6 large white onions
6 strips of smoked bacon, dry cured
pepper & salt
garlic: 1 clove
Fresh rosemary (more than 6 twigs)
6 to 8 table spoons double cream** (or as a substitute use 6 Tablespoons HEAVY Cream & 2 Tablespoons REAL Butter
Fresh Parmesan Cheese
Place the onions in a large pot and cover with water, bring to a boil and cook for 15 minutes, then drain them in a colander. While still hot, carefully cut the tops of the onions off and cut out the centers of the onions. To cut out the middles simply cut at an angle, much like cutting the top off a pumpkin, and continue all the way around.
Preheat oven to 375F
Scoop out the insides of the the onion, chopping them lightly. In a small frying pan, heat a dash of olive oil, add the chopped onion middles, top with fresh cracked pepper and a dash of salt and saute stirring occasionally.
Add 1 minced garlic clove, stir. Add a rosemary twig (leaves removed) and continue sauteing. Remove the saute pan from the heat, immediately add the double cream. If using heavy cream and butter instead- add the butter, stirring constantly until melted, add the heavy cream, stir until mixed. Let it rest while you prepare the onions.
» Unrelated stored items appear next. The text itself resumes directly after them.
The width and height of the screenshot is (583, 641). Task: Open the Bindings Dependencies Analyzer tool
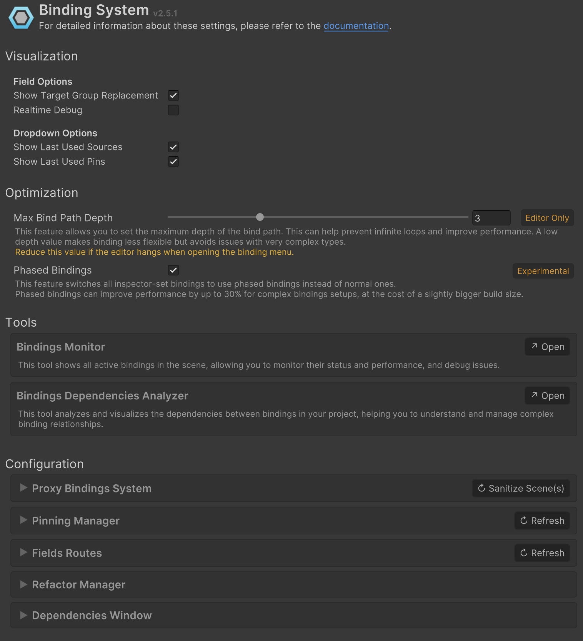point(547,396)
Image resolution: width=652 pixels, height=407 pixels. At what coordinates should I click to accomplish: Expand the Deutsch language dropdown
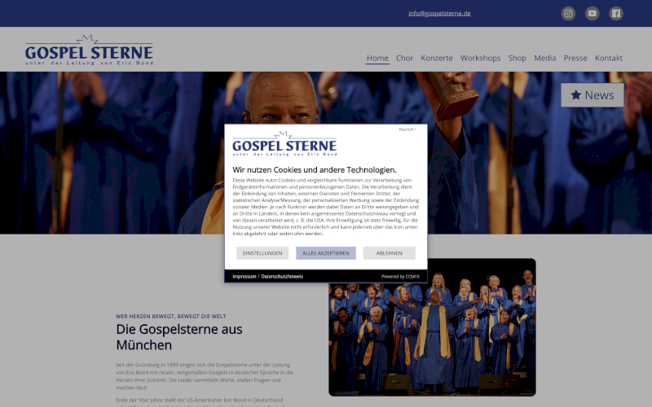pyautogui.click(x=407, y=129)
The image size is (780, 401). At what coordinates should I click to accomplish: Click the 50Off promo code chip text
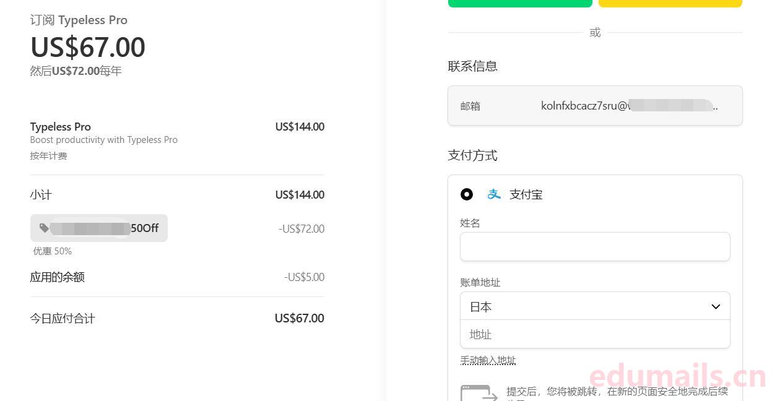coord(144,228)
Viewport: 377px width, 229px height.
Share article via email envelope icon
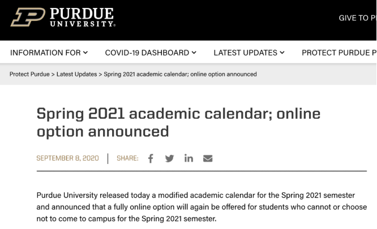208,158

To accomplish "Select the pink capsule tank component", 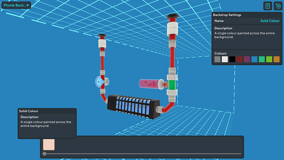I will coord(150,84).
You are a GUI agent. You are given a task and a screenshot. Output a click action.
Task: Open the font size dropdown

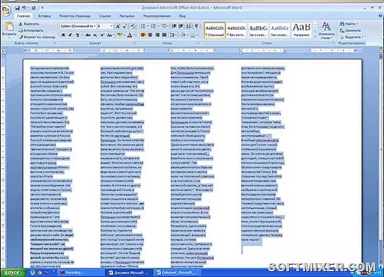click(x=112, y=26)
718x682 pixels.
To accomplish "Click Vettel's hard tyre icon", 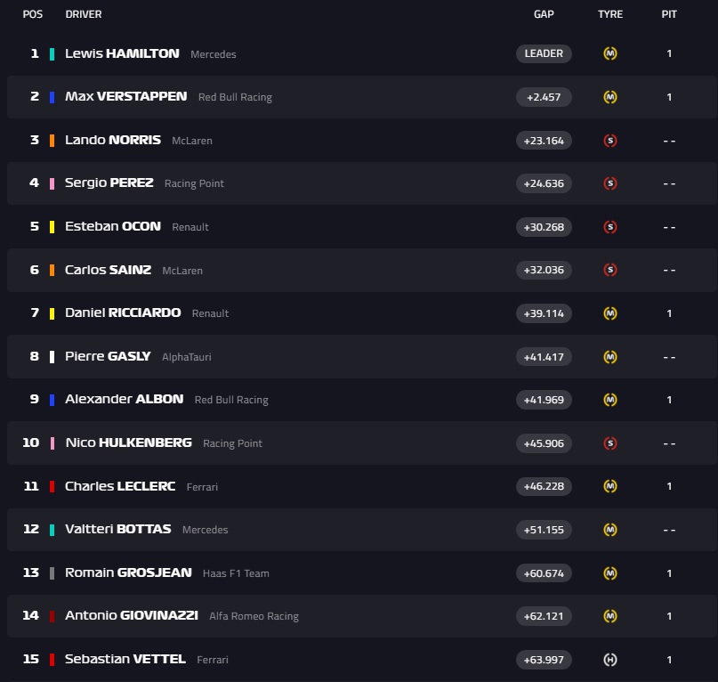I will (x=610, y=660).
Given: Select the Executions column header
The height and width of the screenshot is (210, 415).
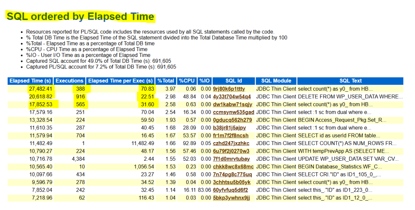Looking at the screenshot, I should pos(70,81).
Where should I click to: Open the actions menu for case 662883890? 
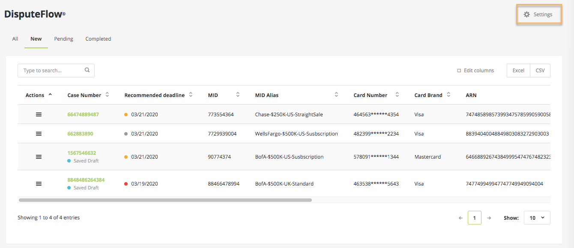click(39, 134)
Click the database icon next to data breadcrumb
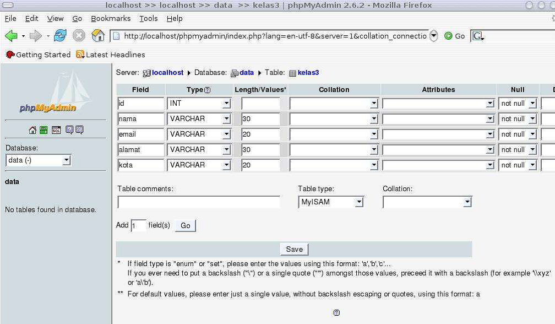555x324 pixels. [233, 73]
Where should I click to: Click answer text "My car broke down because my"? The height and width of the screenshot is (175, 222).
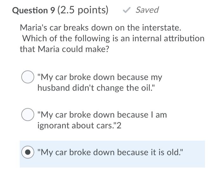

Wrap 1 strip of smoked bacon around each onion and secure in place with a twig of rosemary (cut the sprig at an angle to make it sharp enough to pierce the bacon) This not only adds flavor, it also serves to keep the bacon in place during cooking. Place each of the bacon wrapped onions in an oven safe dish, they fit well in a 9"x9" pan.
Grate Parmesan cheese generously over the onion/cream mixture, stirring it in.
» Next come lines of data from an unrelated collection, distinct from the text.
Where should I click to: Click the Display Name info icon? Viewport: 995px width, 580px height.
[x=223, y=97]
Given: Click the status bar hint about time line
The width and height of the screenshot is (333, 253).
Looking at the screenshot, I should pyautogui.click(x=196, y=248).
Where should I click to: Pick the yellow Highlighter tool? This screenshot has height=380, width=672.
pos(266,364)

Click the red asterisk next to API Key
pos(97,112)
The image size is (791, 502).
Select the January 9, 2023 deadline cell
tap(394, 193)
Fill each of the onions with sauteed mixture, top lightly with a couple sprinkles of fresh parmesan.
Bake for 30 Minutes until golden brown and bubbly all over. Alternatively, these can be grilled or also wrapped loosely in tinfoil and roasted over the hot coals of a campfire.
**Double cream (aka Clotted cream) is a heavy cream with a butterfat content of 48%.